STATED EXERCISE. Render the items as a two-column Markdown table headed No. and Item line, giving each line its own numbered row and skipping blank lines. Begin at the first line of the items and stop after the line that contains "pos(241,71)".
________
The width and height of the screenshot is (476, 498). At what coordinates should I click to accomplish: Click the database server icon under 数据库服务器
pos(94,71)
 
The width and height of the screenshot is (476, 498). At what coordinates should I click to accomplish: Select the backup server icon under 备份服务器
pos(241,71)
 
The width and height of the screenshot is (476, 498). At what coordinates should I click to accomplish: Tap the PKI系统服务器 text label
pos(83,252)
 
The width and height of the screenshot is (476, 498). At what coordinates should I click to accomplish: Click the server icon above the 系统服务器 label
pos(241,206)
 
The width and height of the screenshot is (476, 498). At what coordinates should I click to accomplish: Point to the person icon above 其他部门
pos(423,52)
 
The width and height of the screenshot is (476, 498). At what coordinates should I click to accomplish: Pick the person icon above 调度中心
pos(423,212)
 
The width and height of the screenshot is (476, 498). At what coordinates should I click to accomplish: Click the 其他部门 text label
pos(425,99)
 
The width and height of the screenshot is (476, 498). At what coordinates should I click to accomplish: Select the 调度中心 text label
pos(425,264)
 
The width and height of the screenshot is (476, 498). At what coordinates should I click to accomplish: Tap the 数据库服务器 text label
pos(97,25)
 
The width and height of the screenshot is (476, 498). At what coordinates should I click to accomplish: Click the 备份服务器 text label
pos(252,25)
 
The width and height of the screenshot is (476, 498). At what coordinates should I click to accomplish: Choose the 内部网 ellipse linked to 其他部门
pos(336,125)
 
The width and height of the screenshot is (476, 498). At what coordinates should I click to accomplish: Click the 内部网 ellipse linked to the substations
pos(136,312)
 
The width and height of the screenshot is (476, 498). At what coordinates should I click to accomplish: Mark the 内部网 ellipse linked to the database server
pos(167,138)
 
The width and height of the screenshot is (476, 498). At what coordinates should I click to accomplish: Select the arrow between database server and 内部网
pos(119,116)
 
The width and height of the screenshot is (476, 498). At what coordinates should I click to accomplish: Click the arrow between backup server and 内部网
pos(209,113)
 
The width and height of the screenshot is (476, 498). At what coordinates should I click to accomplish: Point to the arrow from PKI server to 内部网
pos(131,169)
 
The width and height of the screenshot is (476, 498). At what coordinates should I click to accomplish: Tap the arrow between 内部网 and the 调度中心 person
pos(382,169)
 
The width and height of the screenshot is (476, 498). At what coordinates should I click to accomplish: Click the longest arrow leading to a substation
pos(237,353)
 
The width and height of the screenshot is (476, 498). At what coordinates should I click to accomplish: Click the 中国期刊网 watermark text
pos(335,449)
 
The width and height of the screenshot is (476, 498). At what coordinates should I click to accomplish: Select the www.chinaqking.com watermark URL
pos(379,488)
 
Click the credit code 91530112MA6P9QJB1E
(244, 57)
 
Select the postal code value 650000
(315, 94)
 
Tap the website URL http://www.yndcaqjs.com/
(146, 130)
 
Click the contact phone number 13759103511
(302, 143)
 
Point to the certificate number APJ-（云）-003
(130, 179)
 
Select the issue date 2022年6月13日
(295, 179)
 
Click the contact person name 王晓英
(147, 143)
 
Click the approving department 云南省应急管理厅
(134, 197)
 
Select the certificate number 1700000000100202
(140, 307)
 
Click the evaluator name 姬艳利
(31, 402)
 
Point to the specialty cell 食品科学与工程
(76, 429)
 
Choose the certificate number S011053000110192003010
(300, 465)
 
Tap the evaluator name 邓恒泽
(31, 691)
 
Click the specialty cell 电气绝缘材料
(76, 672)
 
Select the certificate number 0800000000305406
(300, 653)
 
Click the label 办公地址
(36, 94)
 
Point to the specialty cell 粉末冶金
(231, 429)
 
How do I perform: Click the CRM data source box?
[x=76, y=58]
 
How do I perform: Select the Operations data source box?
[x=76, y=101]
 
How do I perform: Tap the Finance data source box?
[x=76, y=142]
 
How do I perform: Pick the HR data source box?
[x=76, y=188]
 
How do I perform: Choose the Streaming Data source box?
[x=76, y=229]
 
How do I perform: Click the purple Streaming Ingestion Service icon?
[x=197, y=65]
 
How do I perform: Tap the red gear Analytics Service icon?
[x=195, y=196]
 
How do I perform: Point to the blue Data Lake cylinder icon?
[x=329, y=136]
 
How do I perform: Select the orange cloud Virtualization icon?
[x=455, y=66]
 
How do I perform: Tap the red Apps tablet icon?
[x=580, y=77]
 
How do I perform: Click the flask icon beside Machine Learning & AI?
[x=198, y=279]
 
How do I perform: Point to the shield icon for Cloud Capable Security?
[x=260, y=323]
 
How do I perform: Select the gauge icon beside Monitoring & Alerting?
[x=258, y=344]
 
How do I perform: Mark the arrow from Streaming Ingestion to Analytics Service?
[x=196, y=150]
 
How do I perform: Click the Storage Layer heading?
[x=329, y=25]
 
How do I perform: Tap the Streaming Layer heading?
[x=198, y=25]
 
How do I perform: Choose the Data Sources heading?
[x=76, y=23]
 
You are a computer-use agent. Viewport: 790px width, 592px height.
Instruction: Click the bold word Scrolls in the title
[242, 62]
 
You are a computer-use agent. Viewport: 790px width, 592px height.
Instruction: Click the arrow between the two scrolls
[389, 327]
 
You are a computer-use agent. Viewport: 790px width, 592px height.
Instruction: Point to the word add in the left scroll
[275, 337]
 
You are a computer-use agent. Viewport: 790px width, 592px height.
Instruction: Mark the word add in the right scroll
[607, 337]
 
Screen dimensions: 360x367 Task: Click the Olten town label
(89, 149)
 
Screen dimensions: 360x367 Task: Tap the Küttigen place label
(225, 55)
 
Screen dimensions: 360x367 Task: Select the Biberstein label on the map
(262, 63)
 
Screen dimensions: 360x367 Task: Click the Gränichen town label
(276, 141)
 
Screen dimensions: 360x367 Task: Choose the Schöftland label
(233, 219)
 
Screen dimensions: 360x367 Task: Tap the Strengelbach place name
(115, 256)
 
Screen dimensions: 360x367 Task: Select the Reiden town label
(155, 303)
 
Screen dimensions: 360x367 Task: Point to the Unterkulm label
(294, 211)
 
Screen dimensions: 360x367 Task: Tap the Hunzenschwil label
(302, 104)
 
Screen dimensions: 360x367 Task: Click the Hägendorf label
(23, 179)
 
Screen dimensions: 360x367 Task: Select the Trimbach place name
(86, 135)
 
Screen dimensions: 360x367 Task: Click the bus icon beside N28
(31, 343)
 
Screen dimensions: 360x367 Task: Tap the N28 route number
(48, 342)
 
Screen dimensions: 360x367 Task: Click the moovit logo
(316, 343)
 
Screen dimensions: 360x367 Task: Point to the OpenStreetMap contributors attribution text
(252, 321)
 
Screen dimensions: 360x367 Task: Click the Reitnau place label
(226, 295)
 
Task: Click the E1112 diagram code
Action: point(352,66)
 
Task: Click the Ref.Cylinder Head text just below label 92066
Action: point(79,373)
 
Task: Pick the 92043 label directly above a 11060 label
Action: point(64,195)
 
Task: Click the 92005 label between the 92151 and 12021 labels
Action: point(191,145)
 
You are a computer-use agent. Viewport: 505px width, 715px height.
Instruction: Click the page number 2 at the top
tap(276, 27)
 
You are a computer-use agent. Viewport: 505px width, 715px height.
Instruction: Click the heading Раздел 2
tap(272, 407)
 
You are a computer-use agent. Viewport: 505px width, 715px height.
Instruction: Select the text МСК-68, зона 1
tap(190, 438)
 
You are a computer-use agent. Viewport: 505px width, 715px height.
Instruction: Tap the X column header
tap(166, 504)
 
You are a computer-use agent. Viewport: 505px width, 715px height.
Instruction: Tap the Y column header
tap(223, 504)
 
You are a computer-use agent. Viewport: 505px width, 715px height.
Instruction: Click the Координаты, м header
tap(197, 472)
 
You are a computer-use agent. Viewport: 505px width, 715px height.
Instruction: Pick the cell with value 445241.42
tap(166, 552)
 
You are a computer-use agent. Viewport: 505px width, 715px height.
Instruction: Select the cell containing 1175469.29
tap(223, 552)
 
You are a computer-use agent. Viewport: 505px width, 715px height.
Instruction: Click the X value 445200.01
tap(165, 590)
________
SOLUTION FOR THIS TASK.
| No. | Item line |
|---|---|
| 1 | The width and height of the screenshot is (476, 498). At what coordinates should I click to accomplish: Click the database server icon under 数据库服务器 |
| 2 | pos(94,71) |
| 3 | The width and height of the screenshot is (476, 498). At what coordinates should I click to accomplish: Select the backup server icon under 备份服务器 |
| 4 | pos(241,71) |